### Work instructions:
1. From the text about Peter of Constantinople, list everyone it says was condemned as a heretic at the Third Council of Constantinople along with Peter.
2. Reproduce a passage from the text about Peter of Constantinople, beginning at the words "Peter succeeded patriarch" and stopping after "Theodore of Raithu.".

* Start Source extract *

- Installed: 9 June 654
- Term ended: 12 October 666
- Predecessor: Pyrrhus of Constantinople
- Successor: Thomas II of Constantinople

Personal details
- Died: 12 October 666
- Denomination: Chalcedonian Christianity

= Peter of Constantinople =

Ecumenical Patriarch of Constantinople from 654 to 666

Peter of Constantinople (Greek: Πέτρος; died 12 October 666) was the Ecumenical Patriarch of Constantinople from 9 June 654 to 666. He was condemned as a heretic in the Third Council of Constantinople. He was succeeded as ecumenical patriarch by Thomas II of Constantinople.

Peter succeeded patriarch Pyrrhus who also was a Monothelite. In correspondence with Pope Vitalian of Rome following Vitalian's ascension to the see of Rome, Peter was noncommittal concerning Monothelitism, leading to a restoration of ecclesiastical intercourse between Rome and Constantinople. This resulted the addition of Vitalian's name on the diptychs of the church in Constantinople – the only name of a pope so entered between the reign of Pope Honorius I, who died in 638, and 677 when Patriarch Theodore I of Constantinople removed the pope's name prior to the Third Council of Constantinople. At the council Peter was condemned as a heretic along with Patriarchs Sergius I, Pyrrhus and Paul II all of Constantinople, Patriarch Cyrus of Alexandria, and Theodore of Raithu.

* End Source extract *
* Start Stored data *

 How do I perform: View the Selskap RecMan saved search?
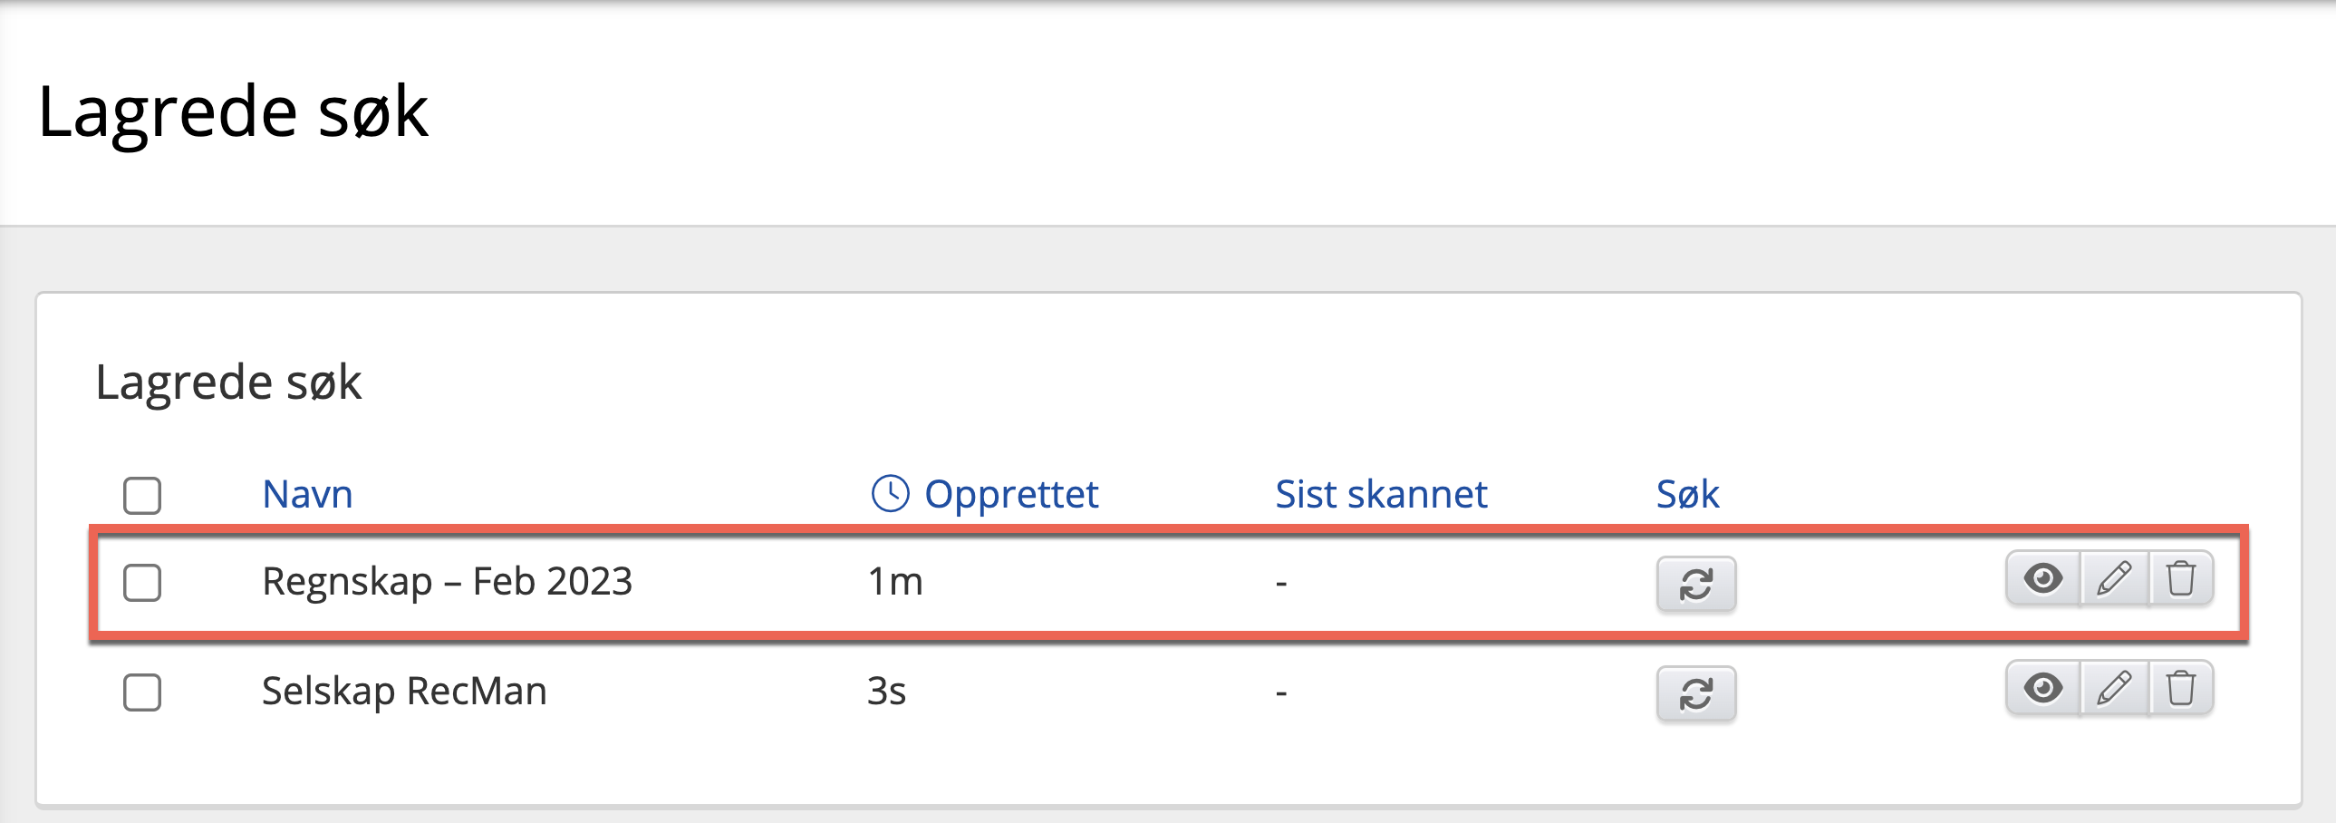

* End Stored data *

### In response:
1. Sergius I of Constantinople, Pyrrhus of Constantinople, Paul II of Constantinople, Cyrus of Alexandria, and Theodore of Raithu.

2.
Peter succeeded patriarch Pyrrhus who also was a Monothelite. In correspondence with Pope Vitalian of Rome following Vitalian's ascension to the see of Rome, Peter was noncommittal concerning Monothelitism, leading to a restoration of ecclesiastical intercourse between Rome and Constantinople. This resulted the addition of Vitalian's name on the diptychs of the church in Constantinople – the only name of a pope so entered between the reign of Pope Honorius I, who died in 638, and 677 when Patriarch Theodore I of Constantinople removed the pope's name prior to the Third Council of Constantinople. At the council Peter was condemned as a heretic along with Patriarchs Sergius I, Pyrrhus and Paul II all of Constantinople, Patriarch Cyrus of Alexandria, and Theodore of Raithu.